Organizing for Community Safety – in Columbus Ohio
Stephen David MSW is a community organizer with the Columbus Safety Collective, a community coalition dedicated to establishing non-police emergency response for the city of Columbus. He is a licensed social worker specializing in social work education, political engagement and social policy. He lives in south Columbus with his wife and two children.
Community Crisis Response Partnerships
Steve Miccio is Chief Executive Officer of People USA. Inspired and driven by his personal lived experience, Steve has spent over two decades creating, providing, and promoting innovative crisis response services and systems-level improvements – across the United States and internationally – that raise the bar on customer service, person-centered communication, trauma-informed care, empathy, and positive expectations for people’s recovery & wellness outcomes. Steve’s unique models and approaches significantly reduce hospital utilization, incarceration rates, and overall healthcare spending.
DOWNLOAD – People USA operated Mobile Teams – PPT
Utilizing Community Paramedics in an Interagency Response to Street Conditions
April Sloan is Operations Section Chief in the Community Paramedic Division at the San Francisco Fire Department. Chief Sloan is an experienced EMS professional with 25 years of experience. She started her career in 1997 and obtained an AS in Emergency Medical Services in 2000. Her experience includes transport medic, Tactical Emergency Medicine and Community Paramedic Captain. She was the senior captain tasked with implementing the Street Crisis Response Team in 2020. Being of service to others is core belief of hers.

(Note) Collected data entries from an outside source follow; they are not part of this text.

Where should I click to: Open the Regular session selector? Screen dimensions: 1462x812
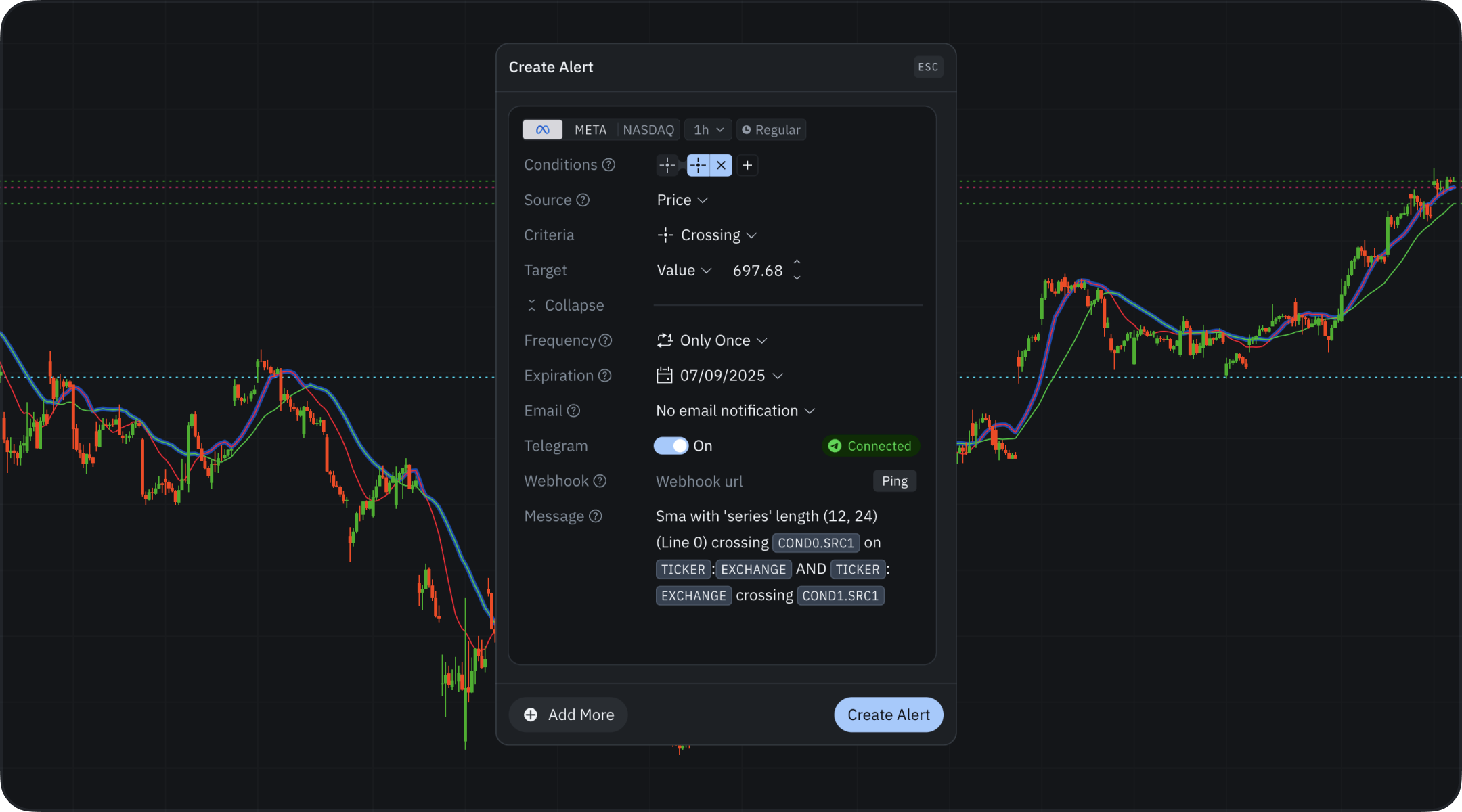(x=771, y=130)

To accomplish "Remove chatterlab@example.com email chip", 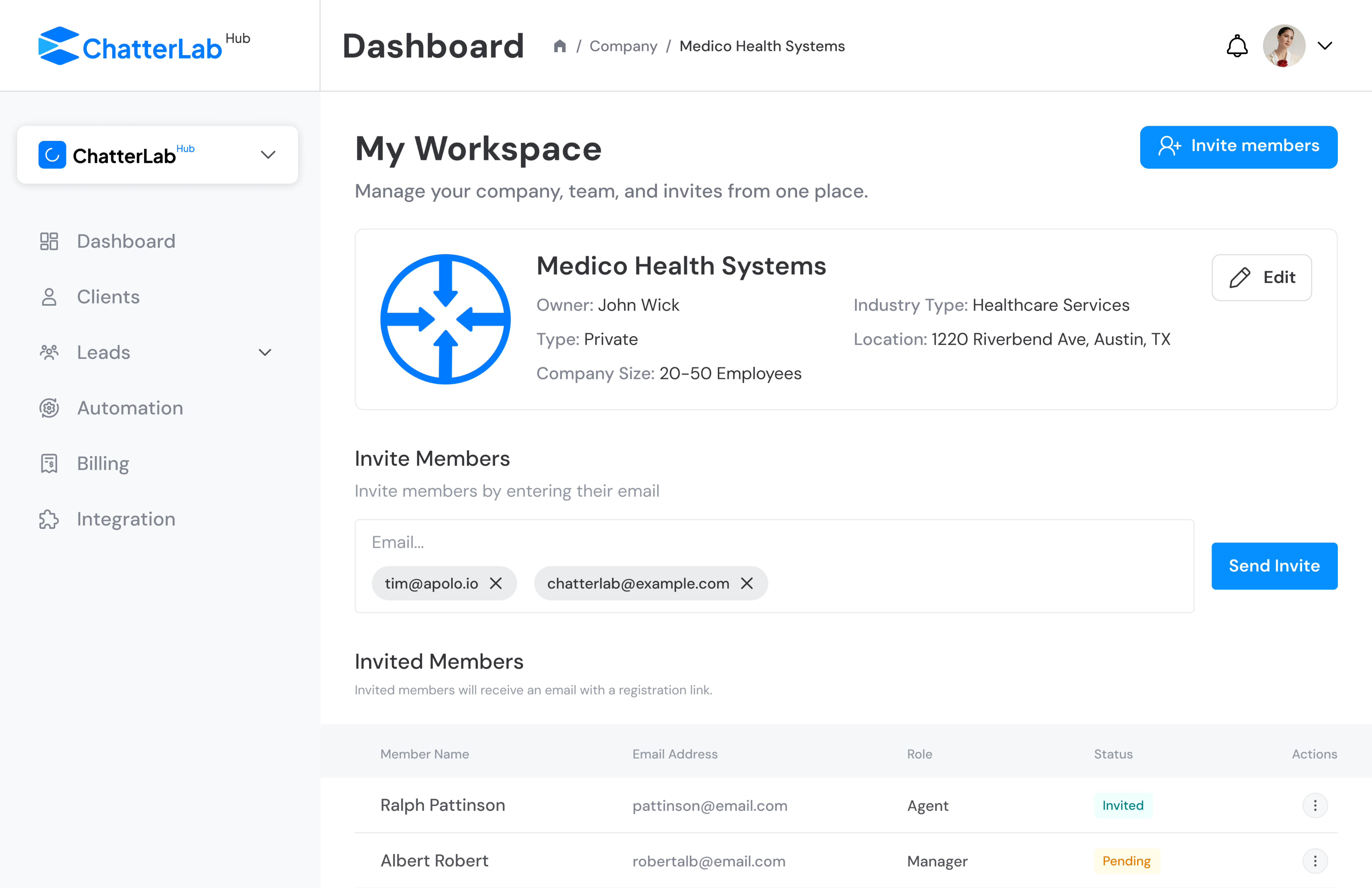I will point(747,583).
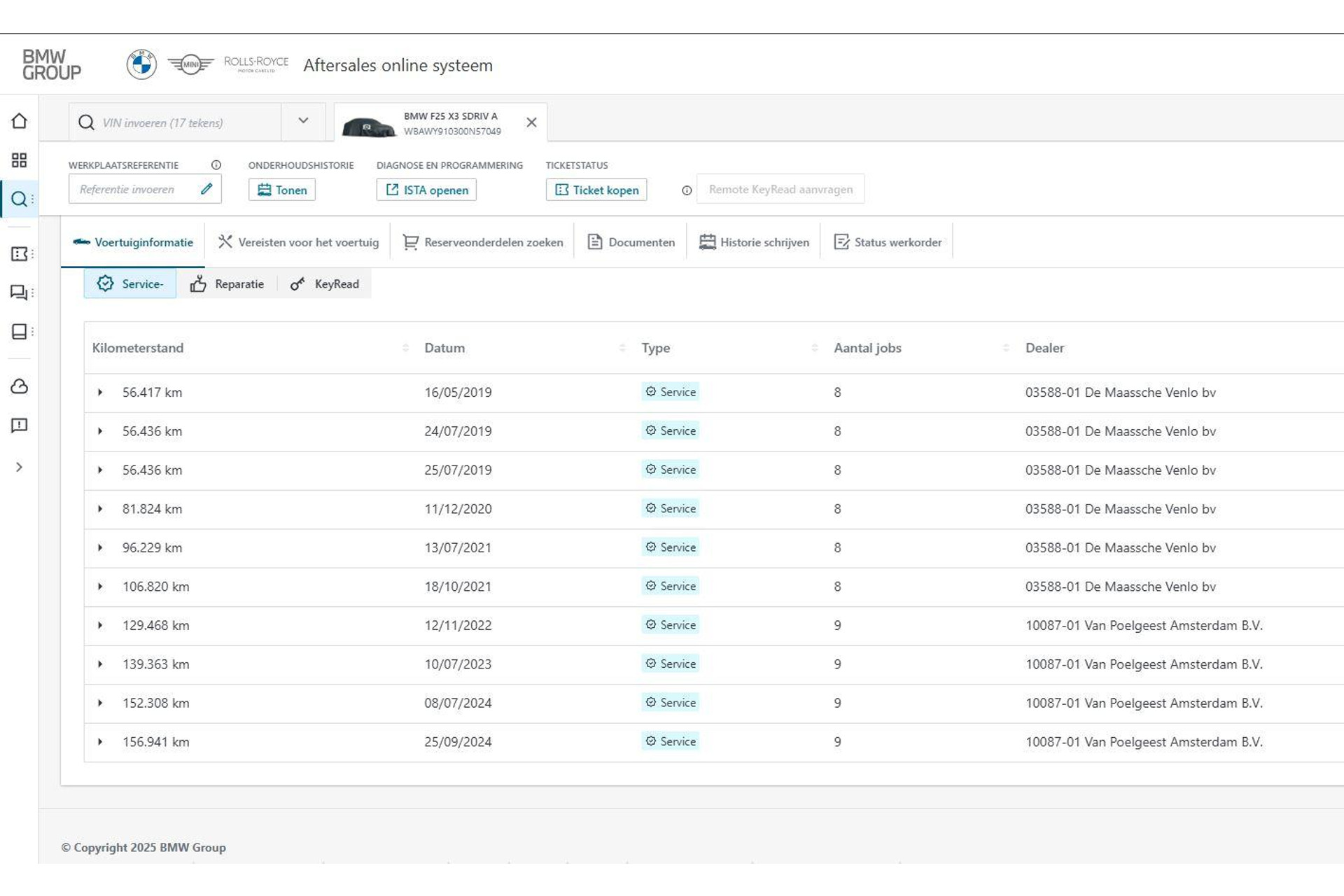Click the Home icon in sidebar
The image size is (1344, 896).
(x=20, y=121)
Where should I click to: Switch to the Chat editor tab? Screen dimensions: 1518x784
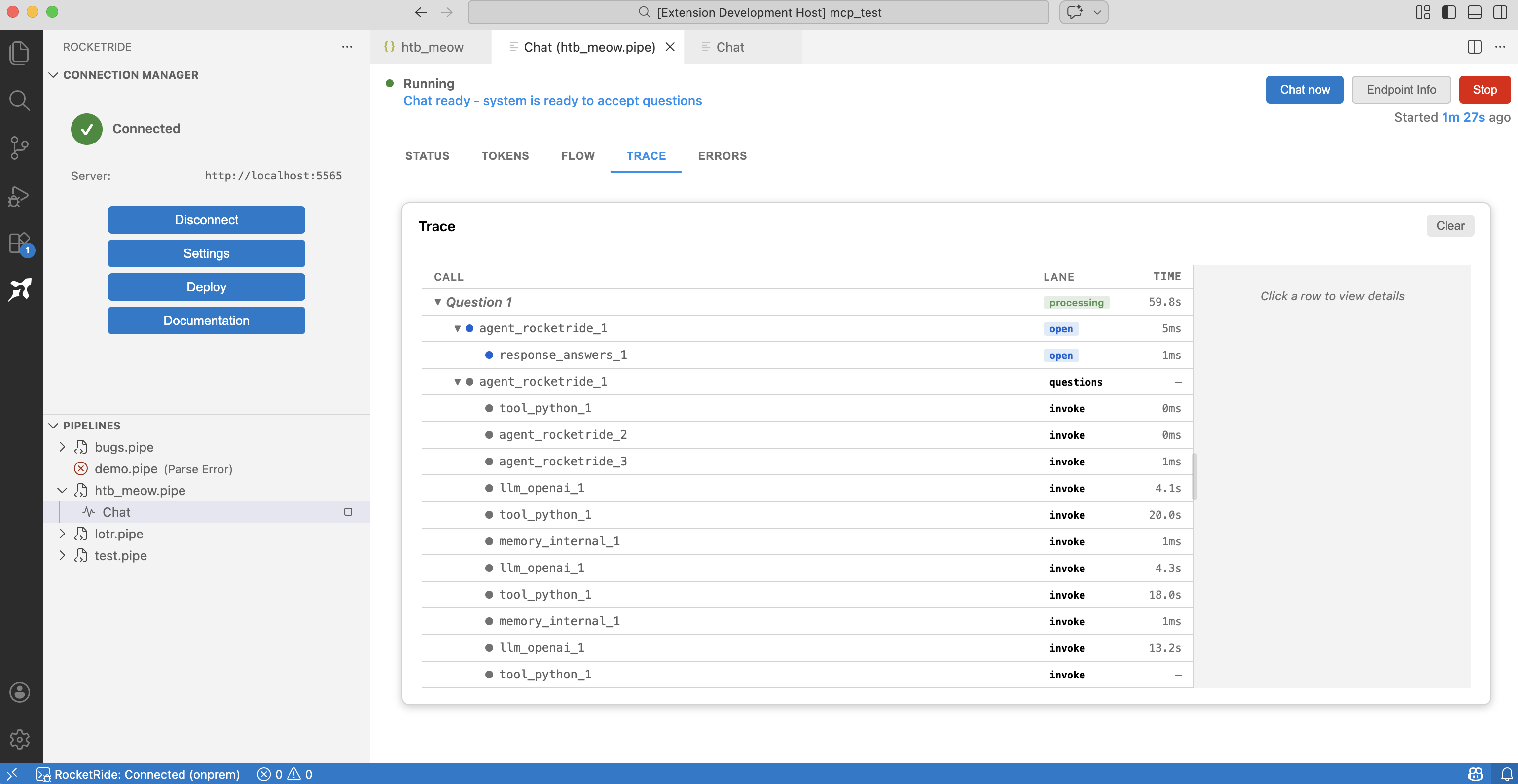(x=731, y=47)

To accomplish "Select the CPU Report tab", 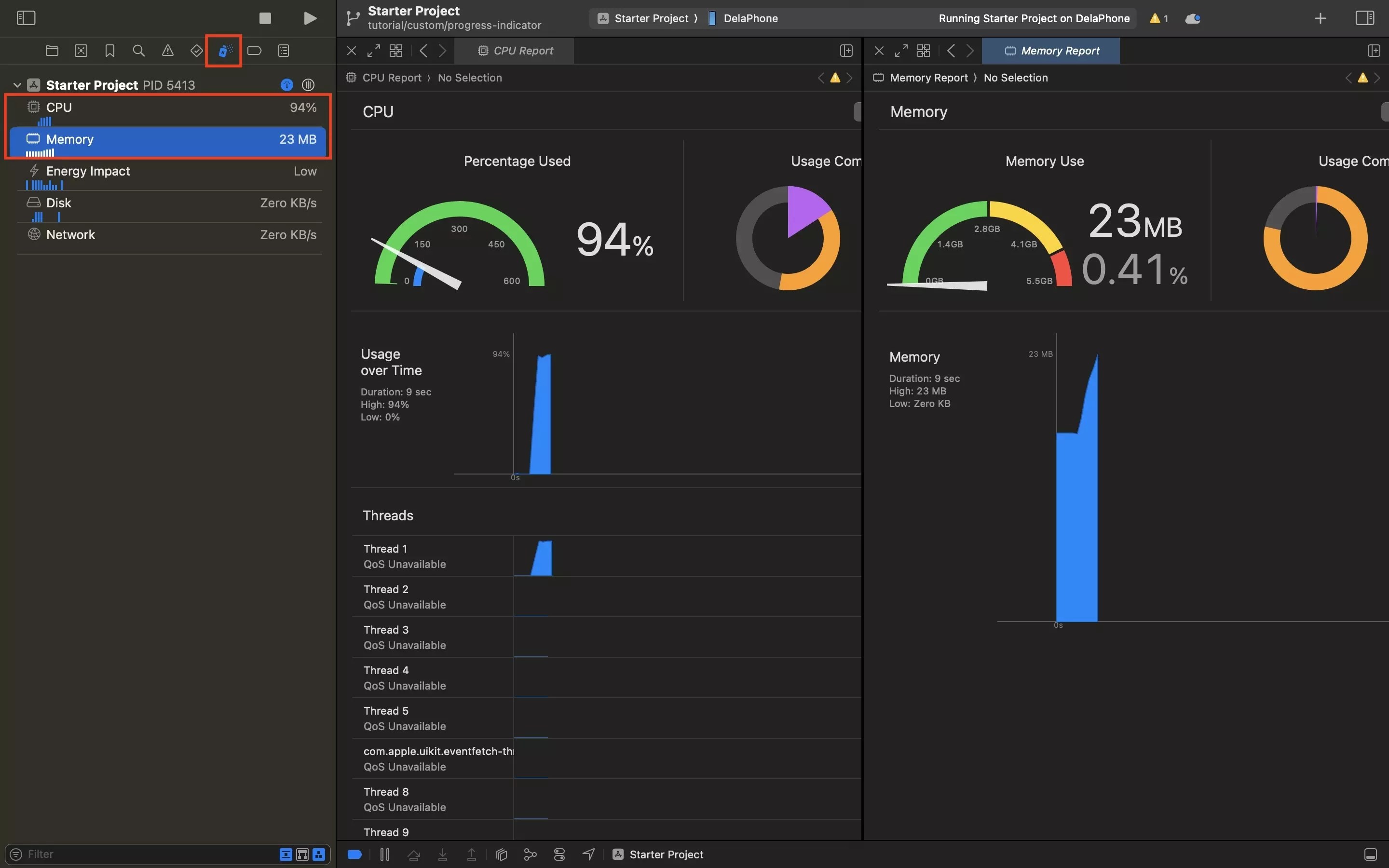I will pyautogui.click(x=514, y=51).
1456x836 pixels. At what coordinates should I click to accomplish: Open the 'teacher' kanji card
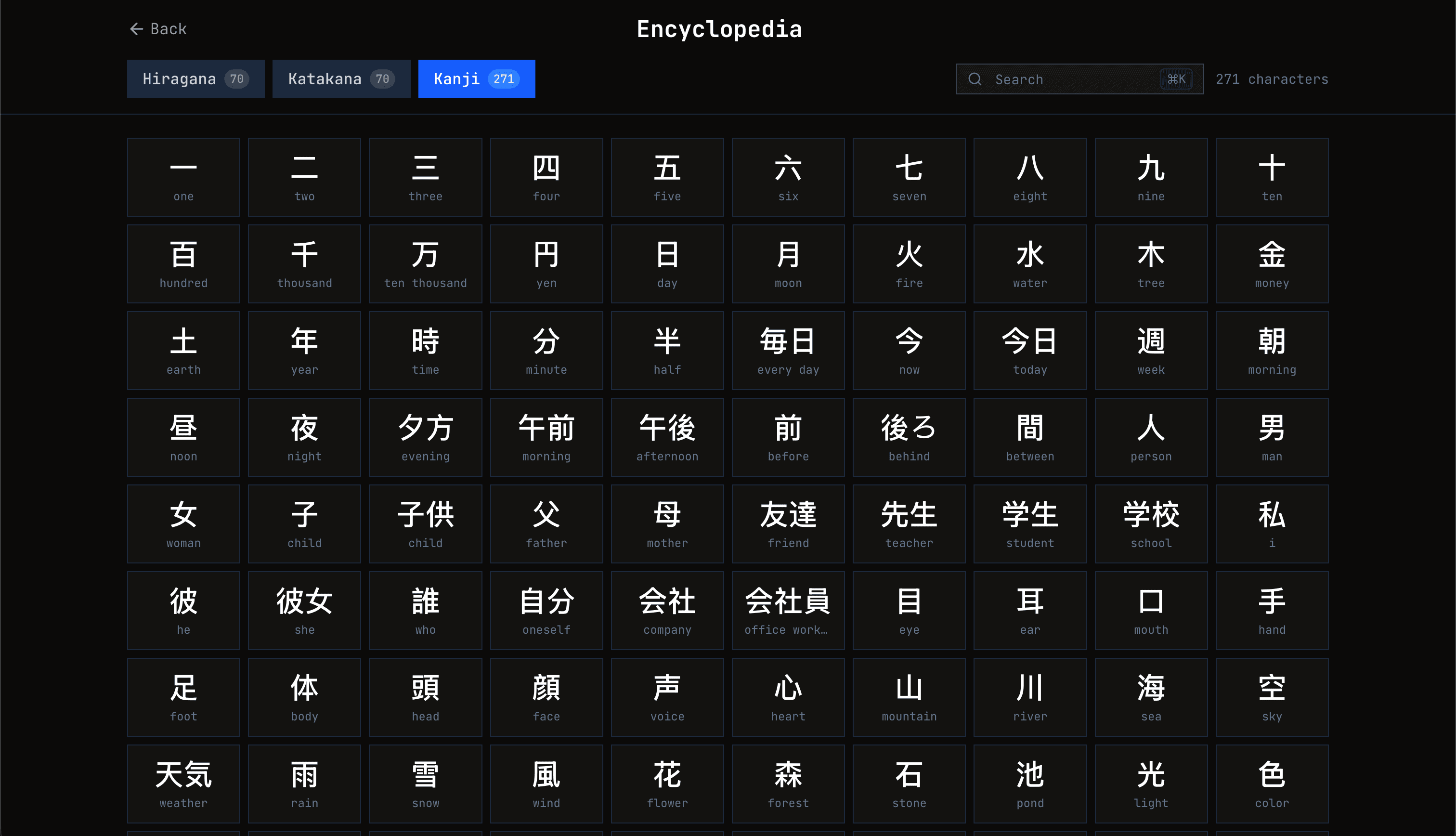tap(909, 523)
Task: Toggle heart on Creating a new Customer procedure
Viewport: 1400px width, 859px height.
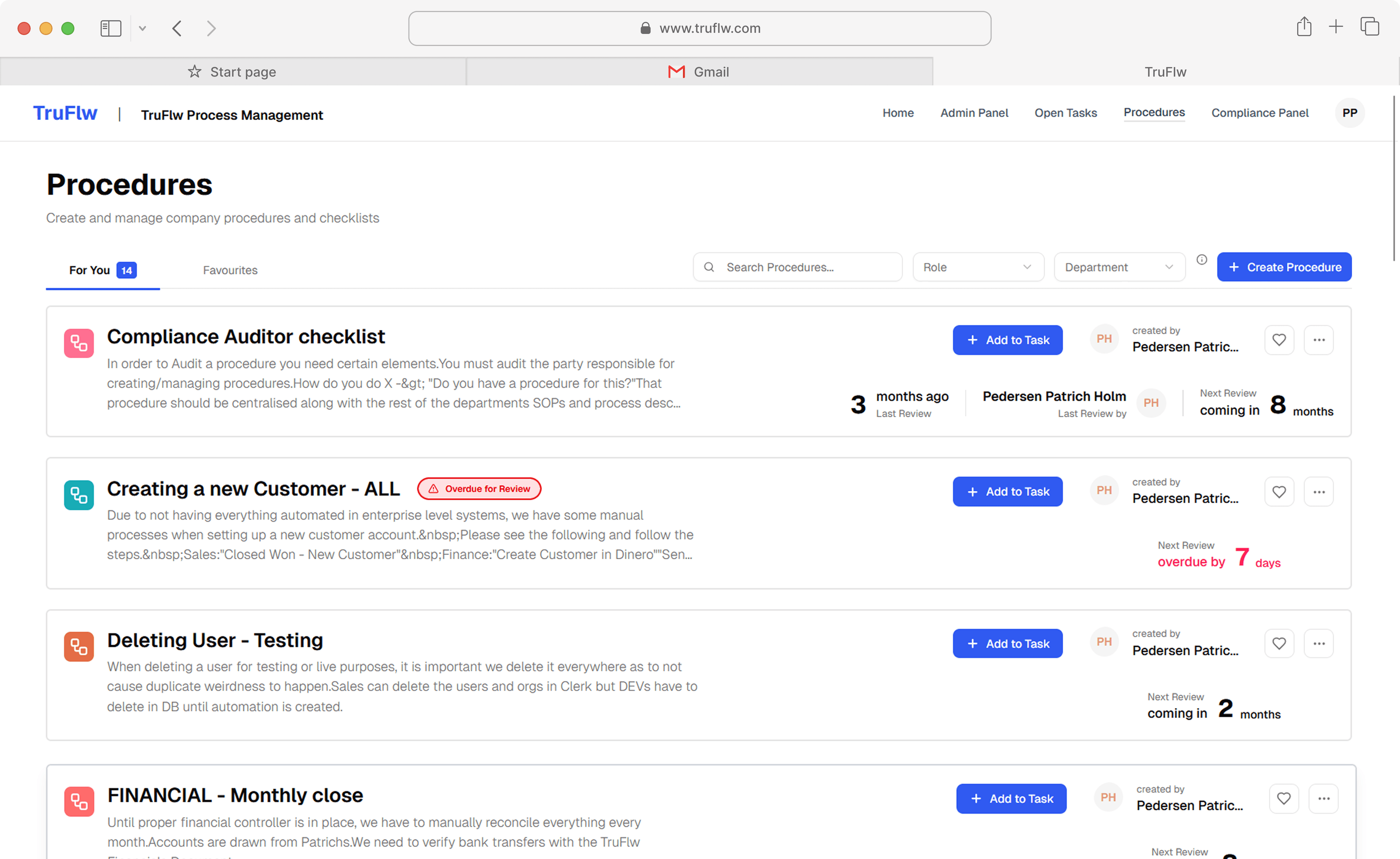Action: tap(1278, 492)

Mobile Crisis Teams in St. Louis
With nearly 15 years of experience as a dedicated leader and advocate for social services, Felicia Spratt’s career has been centered around serving highly vulnerable populations and communities. She has been recognized for her ability to foster community coalitions, forge strategic interagency partnerships, and spearhead transformative change at a community level including the establishment of the groundbreaking Crisis Response Street and Triage Unit, known as 911 Call Diversion, in St. Louis. This innovative program involves transferring emergency calls from the city’s 911 Dispatch Communication Center to BHR, leading to improved outcomes for individuals and communities grappling with mental crises.
Panel Discussion – Day One
Session presenters for day one of the Law & Mental Health Conference gathered for a wrap of the day’s questions and answers from the panel and from conference attendees.
Joining are Conference Coordinator Jason Renaud are Victoria Baptista of Congressman Adam Smith’s office, Mitzi Waltz PhD, Jackson Beck and Jason Tan de Bibiana of the Vera Institute, Felicia Spratt MS LPC, Steve Miccio, Isabelle Lanser PhD, and Courtney Tassin LPC.
Panel Discussion – Day Two
Session presenters for day two of the Law & Mental Health Conference gathered for a wrap of the day’s questions and answers from the panel and from conference attendees.
From Philadelphia, Dr. Sosunmolu Shoyinka, from Chicago Tiffany Patton-Burnside, from Portland Jackie Thomsen, from Madison Wisconsin Che Stedman joined Conference Coordinator Jason Renaud for a lively discussion and to answer questions from conference attendees.